Une décision de la Chambre sociale de la Cour de cassation rendue le 30 janvier 2008 est l'occasion de revenir sur les différentes origines que peut revêtir le départ en retraite d'un salarié. Tantôt ce dernier découlera d'un commun accord entre le salarié et son employeur, tantôt il sera le résultat d'une mise à la retraite par l'employeur, tantôt, enfin, il pourra résulter d'un départ volontaire du salarié. Les indemnités dues à l'occasion de chacun de ces types de départ en retraite ont des montants différents, mais elles ont, également, des natures différentes : rémunération ou dommages et intérêts compensant un préjudice, elles n'autorisent pas toutes les mêmes possibilités de saisie.
Résumé

Afin de connaître les possibilités de saisie d'une indemnité de départ à la retraite, il convient de connaître la nature exacte, indemnité ou rémunération, de cette somme. La détermination de cette nature dépend du type de départ en retraite : mise à la retraite par l'employeur ou départ volontaire du salarié.

Observations

1. Indemnité de départ volontaire ou indemnité de mise à la retraite par l'employeur ?

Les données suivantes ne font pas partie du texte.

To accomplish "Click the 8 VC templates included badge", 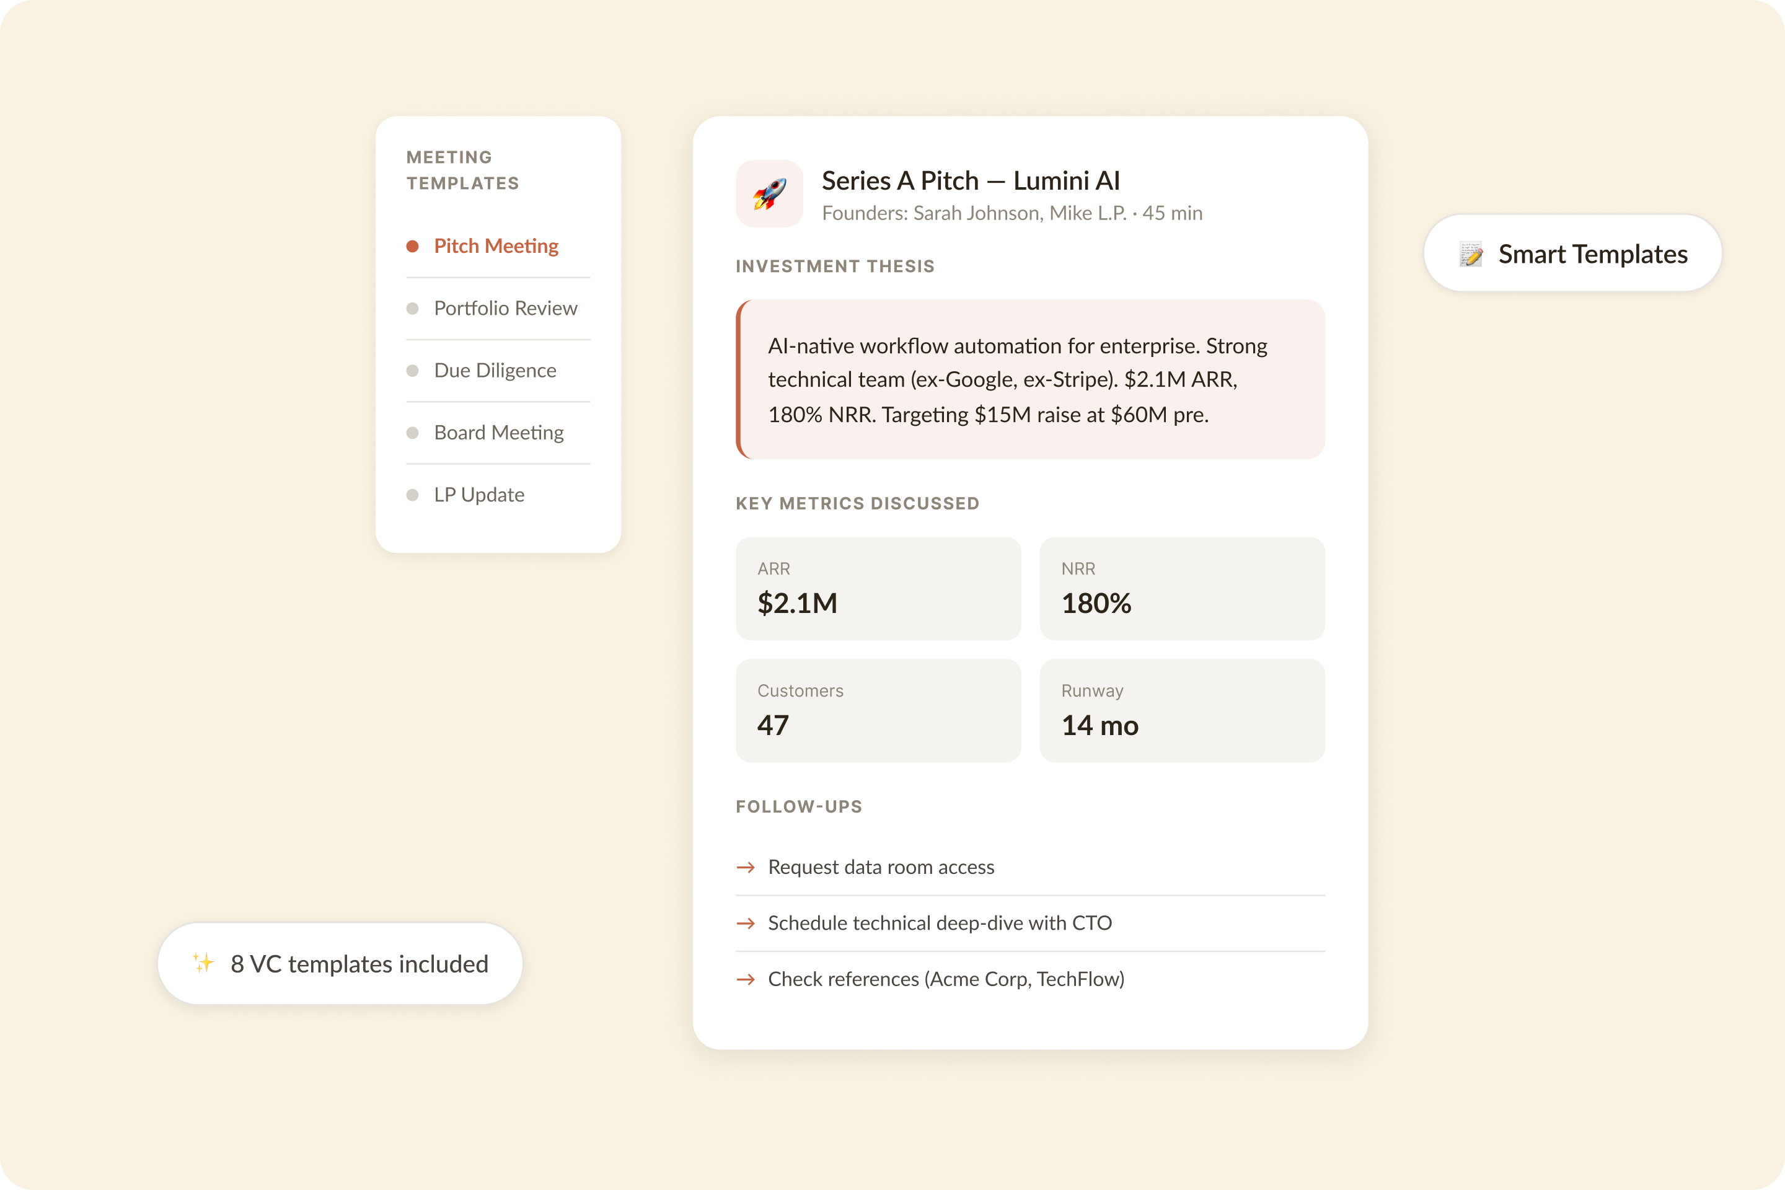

La question du départ en retraite d'un salarié pose un certain nombre de difficultés. Celle de l'initiative de ce départ n'est pas des moindres. Rappelons, simplement, qu'aucun salarié n'est légalement tenu de partir en retraite en raison d'un âge déterminé et, qu'au surplus, les "clauses-guillotines", par lesquelles les parties (individuelles ou conventionnelles) prévoiraient la rupture de plein droit du contrat de travail, en raison de l'âge du salarié ou de sa possibilité de bénéficier d'une retraite à taux plein, sont prohibées et considérées comme nulles (C. trav., art. L. 122-14-12 N° Lexbase : L5576ACI). Dans le même ordre d'idées et sans plus insister, rappelons, également, qu'un licenciement fondé sur le seul âge du salarié est nul pour discrimination (C. trav., art. L. 122-45 N° Lexbase : L3114HI8).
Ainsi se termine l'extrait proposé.